A patient who exhibits symptoms of both a substance abuse problem and a mental health disorder is said to have a dual diagnosis. It's not uncommon for people who struggle with addiction to also experience mental health problems. Research from the National Survey on Drug Use and Health reveals that nearly 9 million American adults with known substance abuse issues also suffer from a mental illness.
A dual diagnosis can create difficulties in an individual's career and personal life, but an integrated treatment program can successfully treat both conditions. At Drug Treatment Centers Saint Paul, they provide integrative and comprehensive dual diagnosis treatment to ensure that each patient has the best chance for recovery. Call them today at (877) 804-1531 for more information.
There are many connections between mental illness and substance abuse, regardless of which disorder was the first to occur. For some people, a substance addiction may occur first, and the emotional challenges associated with addiction can lead to feelings of anxiety and depression. A person with a genetic predisposition toward mental illness is also more likely to suffer a psychiatric disorder triggered by substance abuse.
If a person develops a mental health disorder first, they may use drugs or alcohol to numb their emotional symptoms. This behavior can gradually lead to a mental health disorder, and ongoing substance abuse can make the co-occurring mental health disorder worse.

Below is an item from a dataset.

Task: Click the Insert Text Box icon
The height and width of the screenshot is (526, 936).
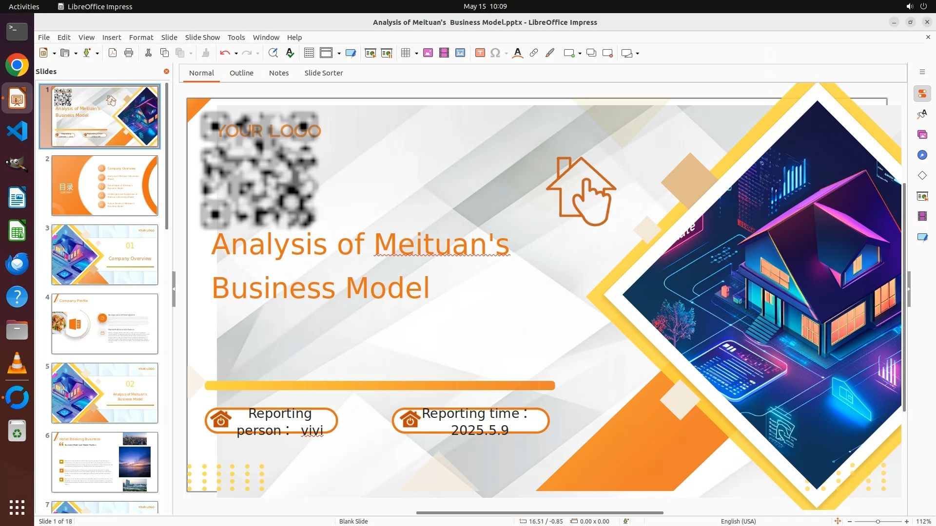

Although any combination of addiction and mental illness can occur in a case of dual diagnosis, some pairs of conditions tend to go hand-in-hand. Alcoholism and depression occur together in many cases of co-occurring disorders. The National Comorbidity Study revealed that male alcoholics were three times more likely to suffer from depression than the rest of the male population; for female alcoholics, the rate of depression was four times higher. The symptoms of both alcoholism and depression tend to worsen the other disorder.
Obsessive-compulsive disorder is a relatively common mental illness in the United States: A study by the National Institute of Mental Health indicates that over 2 million Americans are afflicted with OCD at any given time. OCD and addiction tend to overlap in multiple ways, and some researchers believe that long-term problems with substance addiction can cause people to exhibit OCD symptoms.
An individual with a substance addiction is likely to develop obsessive thoughts about their drug abuse. Even when these thoughts are unwelcome, the person may be unable to block them from their mind. Using the drug is the only way to banish the obsessive thoughts, but this cycle of behavior ends up fueling both the addiction and the obsessive-compulsive symptoms.
OCD is especially prevalent among people with an opiate addiction. A study published in the Journal of Nervous and Mental Disease examined the rate of OCD among a group of heroin addicts: the incidence of OCD was four times higher than it was among people who did not suffer from addiction. Heroin users must follow a precise set of steps to prepare and inject the drug; these ritualistic actions are similar to the rituals created by many OCD sufferers, which may help explain the strong overlap between heroin addiction and OCD.
Experts agree that an integrated treatment approach is the most effective strategy for co-occurring disorders; this form of treatment addresses both disorders at the same time. This the treatment approach provided at Saint Paul Drug Treatment Centers. A comprehensive drug treatment plan will involve a combination of medication, cognitive-behavioral therapy and psychotherapy. They also find that alternative therapies such as restorative yoga, equine therapy, and art therapy act as an effective complement to evidence-based treatments.